Il est faux de dire, comme le fait l'auteur de la critique qui m'a été adressée, que Paul VI aurait pu aisément terminer le Concile. Les exorcismes suisses l'ont dit explicitement, les révélations de Necedah également, et probablement d'autres révélations privées encore. Moi-même, qui ai fait du droit et qui connais le fonctionnement très lourd d'une administration, je peux vous dire que c'est beaucoup plus complexe que vous ne le croyez. Un concile ne s'arrête pas comme ça. D'ailleurs même le Pape Saint Pie X a déjà été obligé de laisser en poste des modernistes, tout simplement parce qu'il n'avait aucune preuve à leur charge pour les destituer. Un pape dont l'administration est vérolée ne fait pas ce qu'il veut. Les catholiques moyens qui critiquent Paul VI, ou Saint Pie X, ou d'autres papes avent eux, ne savent pas ce qu'ils disent.
Quand j'étais professeur dans une école privée pseudo catholique (je n'y suis pas resté longtemps), j'ai vu ce que c'était déjà d'essayer d'exercer son autorité sur quelques enfants de CM2 ; alors tenir le premier sceptre du monde, au milieu d'hommes pervers, nombreux et malicieux, je n'ose même pas l'imaginer...
Vous dites "Paul VI dirigeait tout" ; mais les documents qu'il faisait parvenir à la secrétairerie d'état étaient falsifiés, et pour lui faire croire qu'on avait tout fait selon ses voeux, on lui montrait les versions originales en double. C'est ainsi que Paul VI fut dupé de plus en plus, jusqu'à perdre tout contrôle lors de la réforme de la Curie par le cardinal Villot, qui chapeauta toutes les institutions romaines.
J'ajouterais enfin que vous vous centrez sur Vatican II en affirmant que c'est la première fois que le magistère de l'Église donne lieu à de tels scandales, mais je vous répondrais que des papes précédents ont déjà négligé de dire la vérité avec suffisamment de clarté, dans des matières graves. J'ai parlé par exemple, dans mon précédent article, de l'encyclique Casti Conubii du Pape Pie XI, qui par une fausse pudeur et une fausse notion de la respectabilité, n'a pas osé proclamer la doctrine morale dans toute son exigeance, au contraire du Christ qui parlait clairement aux hommes, comme on le voit dans les révélations d'Anne-Catherine Emmerich.
Il faut savoir que même l'Alcoran des mahométans interdit la sexualité durant la grossesse.

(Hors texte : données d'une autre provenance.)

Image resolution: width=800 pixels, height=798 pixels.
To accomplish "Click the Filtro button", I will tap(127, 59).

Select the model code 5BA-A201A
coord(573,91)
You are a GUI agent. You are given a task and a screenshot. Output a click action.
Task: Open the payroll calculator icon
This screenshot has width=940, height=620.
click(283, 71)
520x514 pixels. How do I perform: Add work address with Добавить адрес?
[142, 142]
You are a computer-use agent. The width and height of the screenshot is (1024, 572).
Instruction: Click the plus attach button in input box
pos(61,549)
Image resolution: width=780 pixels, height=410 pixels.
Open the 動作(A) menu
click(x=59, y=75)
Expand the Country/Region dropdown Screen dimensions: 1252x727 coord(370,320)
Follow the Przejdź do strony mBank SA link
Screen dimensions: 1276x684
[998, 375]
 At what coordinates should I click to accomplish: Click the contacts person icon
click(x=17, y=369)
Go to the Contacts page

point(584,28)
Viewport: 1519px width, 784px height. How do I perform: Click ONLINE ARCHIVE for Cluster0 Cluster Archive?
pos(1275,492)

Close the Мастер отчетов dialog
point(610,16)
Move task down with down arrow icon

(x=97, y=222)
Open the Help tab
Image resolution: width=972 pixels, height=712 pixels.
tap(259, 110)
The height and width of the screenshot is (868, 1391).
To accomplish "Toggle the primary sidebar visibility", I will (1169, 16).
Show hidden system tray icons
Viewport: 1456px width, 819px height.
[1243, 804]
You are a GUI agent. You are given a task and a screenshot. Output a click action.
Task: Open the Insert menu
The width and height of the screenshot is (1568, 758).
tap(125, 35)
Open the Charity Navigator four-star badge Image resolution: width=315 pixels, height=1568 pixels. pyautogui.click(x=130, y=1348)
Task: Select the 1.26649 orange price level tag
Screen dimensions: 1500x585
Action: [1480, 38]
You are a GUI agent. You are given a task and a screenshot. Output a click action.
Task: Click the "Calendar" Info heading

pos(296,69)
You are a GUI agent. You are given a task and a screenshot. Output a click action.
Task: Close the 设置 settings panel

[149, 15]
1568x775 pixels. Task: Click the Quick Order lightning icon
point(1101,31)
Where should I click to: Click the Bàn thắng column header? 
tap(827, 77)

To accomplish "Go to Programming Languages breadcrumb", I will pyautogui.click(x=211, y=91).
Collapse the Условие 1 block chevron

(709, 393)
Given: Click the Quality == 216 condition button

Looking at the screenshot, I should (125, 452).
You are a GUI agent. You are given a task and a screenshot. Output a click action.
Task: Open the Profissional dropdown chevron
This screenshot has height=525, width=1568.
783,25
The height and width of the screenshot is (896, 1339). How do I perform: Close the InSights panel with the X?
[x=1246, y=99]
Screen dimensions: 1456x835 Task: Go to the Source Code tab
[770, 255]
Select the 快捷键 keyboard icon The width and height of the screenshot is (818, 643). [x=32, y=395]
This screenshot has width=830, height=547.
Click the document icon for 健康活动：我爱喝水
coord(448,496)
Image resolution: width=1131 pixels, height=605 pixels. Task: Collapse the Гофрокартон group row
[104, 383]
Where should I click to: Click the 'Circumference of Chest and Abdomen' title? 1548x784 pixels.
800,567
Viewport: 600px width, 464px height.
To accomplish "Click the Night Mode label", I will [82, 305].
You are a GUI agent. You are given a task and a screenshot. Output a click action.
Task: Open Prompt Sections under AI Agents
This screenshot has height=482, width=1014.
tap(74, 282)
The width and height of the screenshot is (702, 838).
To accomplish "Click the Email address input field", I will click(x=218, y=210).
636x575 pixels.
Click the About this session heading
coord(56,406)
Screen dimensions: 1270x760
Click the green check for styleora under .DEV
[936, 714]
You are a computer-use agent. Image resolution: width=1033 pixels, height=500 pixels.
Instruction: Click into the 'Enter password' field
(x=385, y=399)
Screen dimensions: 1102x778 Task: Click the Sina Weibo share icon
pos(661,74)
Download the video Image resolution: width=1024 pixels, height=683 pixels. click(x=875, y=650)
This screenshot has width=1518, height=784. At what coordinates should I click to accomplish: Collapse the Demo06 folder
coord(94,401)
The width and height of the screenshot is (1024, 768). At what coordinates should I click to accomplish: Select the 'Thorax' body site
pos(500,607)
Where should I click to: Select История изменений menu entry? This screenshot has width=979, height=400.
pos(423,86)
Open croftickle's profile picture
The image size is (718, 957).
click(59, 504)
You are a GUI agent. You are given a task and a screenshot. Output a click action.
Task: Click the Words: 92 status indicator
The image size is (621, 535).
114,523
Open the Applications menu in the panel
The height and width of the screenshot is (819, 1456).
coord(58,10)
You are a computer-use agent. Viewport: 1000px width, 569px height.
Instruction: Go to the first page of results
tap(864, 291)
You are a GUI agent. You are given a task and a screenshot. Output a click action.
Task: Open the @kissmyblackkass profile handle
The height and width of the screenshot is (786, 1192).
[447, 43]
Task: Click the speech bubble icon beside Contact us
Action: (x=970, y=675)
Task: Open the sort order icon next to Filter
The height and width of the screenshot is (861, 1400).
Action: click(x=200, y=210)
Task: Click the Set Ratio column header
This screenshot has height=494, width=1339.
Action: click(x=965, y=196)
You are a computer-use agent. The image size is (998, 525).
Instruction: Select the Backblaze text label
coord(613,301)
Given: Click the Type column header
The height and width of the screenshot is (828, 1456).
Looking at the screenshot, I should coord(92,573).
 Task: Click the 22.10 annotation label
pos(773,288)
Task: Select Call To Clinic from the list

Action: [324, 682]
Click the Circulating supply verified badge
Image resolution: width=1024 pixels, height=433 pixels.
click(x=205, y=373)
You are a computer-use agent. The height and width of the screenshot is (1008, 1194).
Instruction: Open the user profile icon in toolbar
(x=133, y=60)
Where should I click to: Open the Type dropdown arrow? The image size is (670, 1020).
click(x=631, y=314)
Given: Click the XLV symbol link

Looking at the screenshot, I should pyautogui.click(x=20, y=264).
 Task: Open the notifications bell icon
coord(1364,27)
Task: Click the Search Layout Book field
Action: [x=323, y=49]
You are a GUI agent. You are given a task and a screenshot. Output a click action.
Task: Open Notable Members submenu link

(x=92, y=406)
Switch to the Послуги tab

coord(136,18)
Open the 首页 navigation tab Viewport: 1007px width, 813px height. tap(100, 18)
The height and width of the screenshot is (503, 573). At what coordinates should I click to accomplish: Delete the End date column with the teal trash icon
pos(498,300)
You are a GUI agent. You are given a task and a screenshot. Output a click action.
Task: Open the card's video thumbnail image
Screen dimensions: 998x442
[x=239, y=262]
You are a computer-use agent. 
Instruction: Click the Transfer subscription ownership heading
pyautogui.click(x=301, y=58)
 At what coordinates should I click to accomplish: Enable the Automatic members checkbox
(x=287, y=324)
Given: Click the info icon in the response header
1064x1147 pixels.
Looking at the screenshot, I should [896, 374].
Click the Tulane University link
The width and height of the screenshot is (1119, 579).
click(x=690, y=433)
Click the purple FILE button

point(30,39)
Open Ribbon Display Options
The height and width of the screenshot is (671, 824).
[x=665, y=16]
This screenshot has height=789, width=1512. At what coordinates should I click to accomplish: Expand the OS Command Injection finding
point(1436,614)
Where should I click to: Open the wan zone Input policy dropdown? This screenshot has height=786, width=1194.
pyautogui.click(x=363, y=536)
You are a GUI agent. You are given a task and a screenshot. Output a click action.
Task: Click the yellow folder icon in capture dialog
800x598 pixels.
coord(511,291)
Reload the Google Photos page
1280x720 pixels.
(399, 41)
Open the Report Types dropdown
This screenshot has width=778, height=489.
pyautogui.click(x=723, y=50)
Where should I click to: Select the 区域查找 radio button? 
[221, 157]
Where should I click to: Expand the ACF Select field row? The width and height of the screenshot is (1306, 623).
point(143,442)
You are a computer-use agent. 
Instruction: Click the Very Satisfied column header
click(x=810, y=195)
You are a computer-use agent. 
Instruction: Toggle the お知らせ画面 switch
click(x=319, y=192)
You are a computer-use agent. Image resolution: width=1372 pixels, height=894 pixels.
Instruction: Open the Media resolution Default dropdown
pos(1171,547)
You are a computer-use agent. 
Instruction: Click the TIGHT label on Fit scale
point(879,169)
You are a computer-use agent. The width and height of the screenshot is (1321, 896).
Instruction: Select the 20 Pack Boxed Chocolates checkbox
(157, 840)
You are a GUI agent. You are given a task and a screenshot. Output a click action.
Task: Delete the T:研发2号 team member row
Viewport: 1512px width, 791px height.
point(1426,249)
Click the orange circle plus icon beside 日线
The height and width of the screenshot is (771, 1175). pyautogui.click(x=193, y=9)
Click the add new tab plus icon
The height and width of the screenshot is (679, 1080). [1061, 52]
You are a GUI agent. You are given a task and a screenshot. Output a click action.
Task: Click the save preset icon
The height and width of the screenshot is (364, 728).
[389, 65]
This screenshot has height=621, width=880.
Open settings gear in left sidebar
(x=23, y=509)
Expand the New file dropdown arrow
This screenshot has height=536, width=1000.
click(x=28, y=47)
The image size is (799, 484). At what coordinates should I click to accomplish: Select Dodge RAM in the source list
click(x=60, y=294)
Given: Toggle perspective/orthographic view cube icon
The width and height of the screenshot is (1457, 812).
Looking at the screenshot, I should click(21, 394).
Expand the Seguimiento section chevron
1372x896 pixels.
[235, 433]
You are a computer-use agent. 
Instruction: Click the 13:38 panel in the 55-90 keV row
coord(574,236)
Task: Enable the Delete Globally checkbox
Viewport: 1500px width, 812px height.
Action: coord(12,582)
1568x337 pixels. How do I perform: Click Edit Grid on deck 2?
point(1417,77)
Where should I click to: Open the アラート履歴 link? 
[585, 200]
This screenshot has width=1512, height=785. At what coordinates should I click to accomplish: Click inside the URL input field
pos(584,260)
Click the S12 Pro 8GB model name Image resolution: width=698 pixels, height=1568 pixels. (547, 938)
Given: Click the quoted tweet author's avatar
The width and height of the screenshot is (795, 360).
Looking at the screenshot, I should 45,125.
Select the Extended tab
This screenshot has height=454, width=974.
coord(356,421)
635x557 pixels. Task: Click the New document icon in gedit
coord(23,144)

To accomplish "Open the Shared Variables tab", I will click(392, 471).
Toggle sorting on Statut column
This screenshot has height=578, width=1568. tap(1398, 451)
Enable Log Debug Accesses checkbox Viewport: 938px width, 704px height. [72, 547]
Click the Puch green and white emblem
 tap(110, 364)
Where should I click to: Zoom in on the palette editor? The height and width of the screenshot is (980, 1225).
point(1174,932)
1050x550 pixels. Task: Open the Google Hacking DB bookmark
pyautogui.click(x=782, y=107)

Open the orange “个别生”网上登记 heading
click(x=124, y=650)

Tous ces catholiques qui violent la chasteté conjugale donnent des enfants de plus en plus faibles, qui côtoieront de beaux arabes saints et vigoureux (je suis provocateur mais c'est la vérité).
En soi, l'infaillibilité pontificale n'exclut pas qu'un pape manque à son devoir en négligeant de proclamer toute la vérité comme elle doit l'être ; elle exclut simplement qu'une détermination irrévocable d'un point de doctrine (en matière de foi ou de morale), puisse proclamer quelque chose de faux.